We no longer call developers who can’t browse and tweak assembly code to be sloppy. The day is coming (or perhaps it is here?) where we won’t look in askance at a professional developer who is unfamiliar with hand-coded memory management. Similarly, we need to cast off the old idea that holding the shift key down in a consistent manner makes you a better programmer.

Lars attributes bugginess in rockets to font-choice. That seems a bit far-fetched to me.

He takes an interesting approach to arguing against pretty-printing software: that the original developer has a mental picture of its structure, and that changing its formatting will confuse them. I am not convinced; code is written once and read many times. Preserving weird formatting to maintain short-term consistency seems unappealing to me.

Lars brings up a strawman against pretty-printing programs that alter the case of comments. I have never seen one do this without an explicit request, and it certainly isn’t the norm. Another false analogy to forging signatures doesn’t help his case. Lars then takes a side-track into security risks of filenames without extensions. This is irrelevant to the case discussion.
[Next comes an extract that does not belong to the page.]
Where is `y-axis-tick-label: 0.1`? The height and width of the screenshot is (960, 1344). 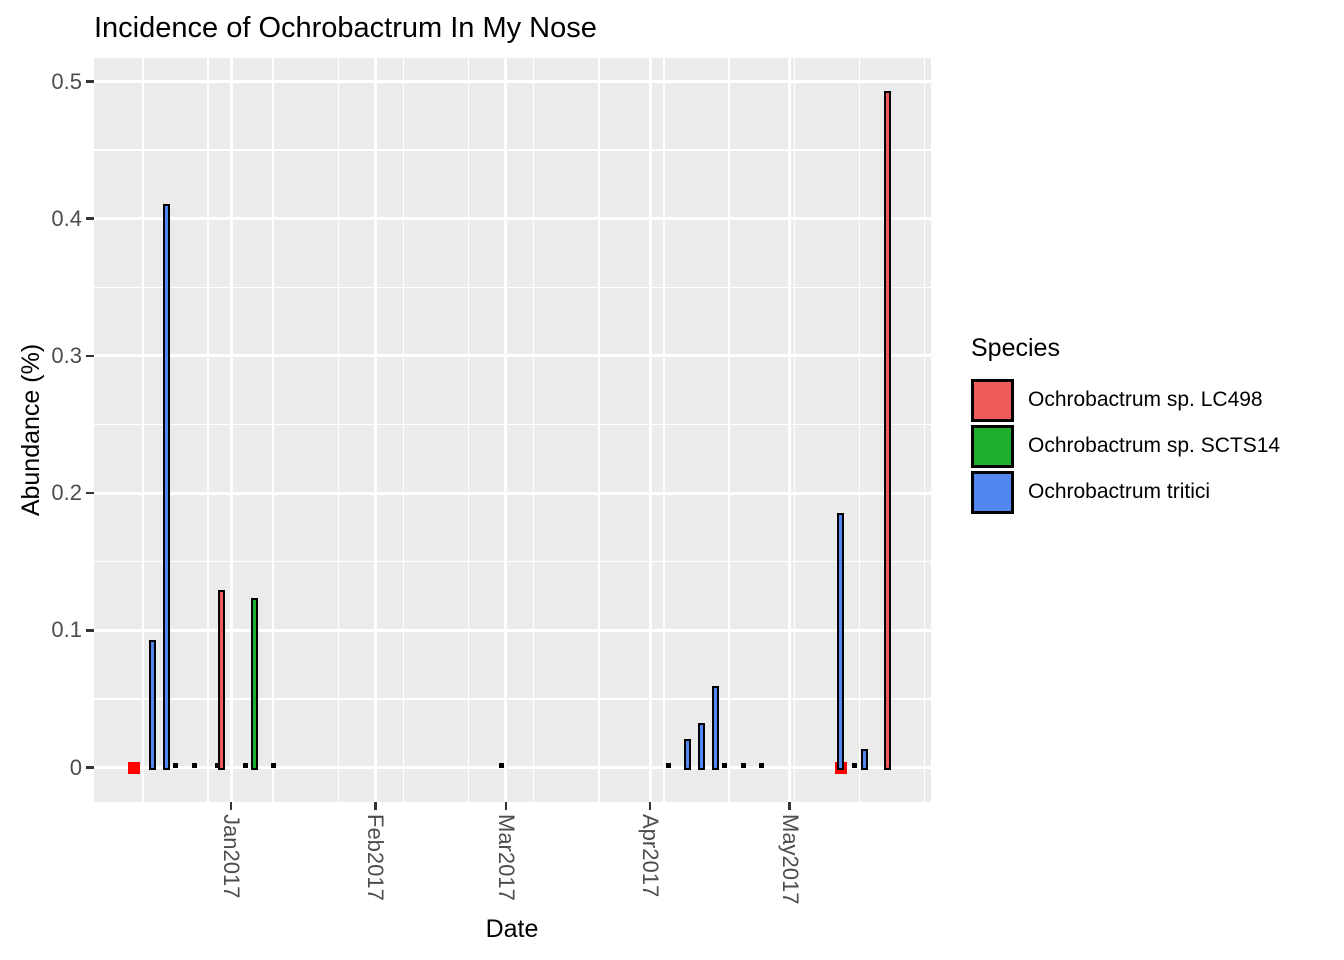 y-axis-tick-label: 0.1 is located at coordinates (66, 630).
He promotes case-sensitivity as a method of “smartening up” sloppy programmers. I reject the notion, just as I would reject the notion that combing your hair makes you a better programmer. Lars helps me make this point by pointing out that Free Pascal programmers about both good programmers and sloppy with their case and indenting consistency. Lars claims this is rare; I disagree – I just think that the Free Pascal developers would benefit from a pretty-printing tool to hide the unnecessary inconsistency between developers.

Lars warns about the use of underscore to separate words, because double underscores are hard to distinguish from single ones. I could equally argue that it is difficult to distinguish xyziiiabc from xyziiiiabc, so I am arguing against the letter ‘i’ in variable names. Or perhaps, we could just avoid variables that only differ by indistinguishable changes. Wait, wasn’t that my argument from the beginning?

To be fair, Lars points out a coding style that uses double underscore to indicate a variable is private (presumably in a language that doesn’t support the concept directly). I agree that is a poor style.

Lars has unwittingly helped my argument with two trivial (or should I say “sloppy”?) errors in the naming of programming languages: He calls Free Pascal ‘freepascal’ and Ada ‘ADA’. For someone who rails against sloppy programming and the need for case-sensitivity, these should seem like important differences. Fortunately, it was clear what he was referring to, and we can forgive him these trivial linguistic blurrings. I am just asking my compiler to offer the same grace.

> QUOTE
> Signify internal variables by two underscores after the prefix. That
> is, when a symbol must (for technical reasons) reside in the global
> namespace despite not being part of a published interface, then use
> two underscores following the module prefix. For example:
>
> svn_fs_get_rev_prop () /* Part of published API. */
> svn_fs__parse_props () /* For internal use only. */
> END QUOTE

With some fonts, one would not be able to tell that svn_fs__parse_props is an internal function only, since some fonts don’t easily distinguish two underscores from one underscore. Instead of abusing underscores for these situations, the language should have a private implementation section or the word private or priv should be embedded into the function.

Most likely, the programmers above are abusing the underscore because their language does not allow private functions, only global or public ones – which leads to spaghetti code and one large global dangerous namespace that uses kludges to become more privatized and modular.. instead of the modularization and privatization features being built into a proper language with units or modules instead.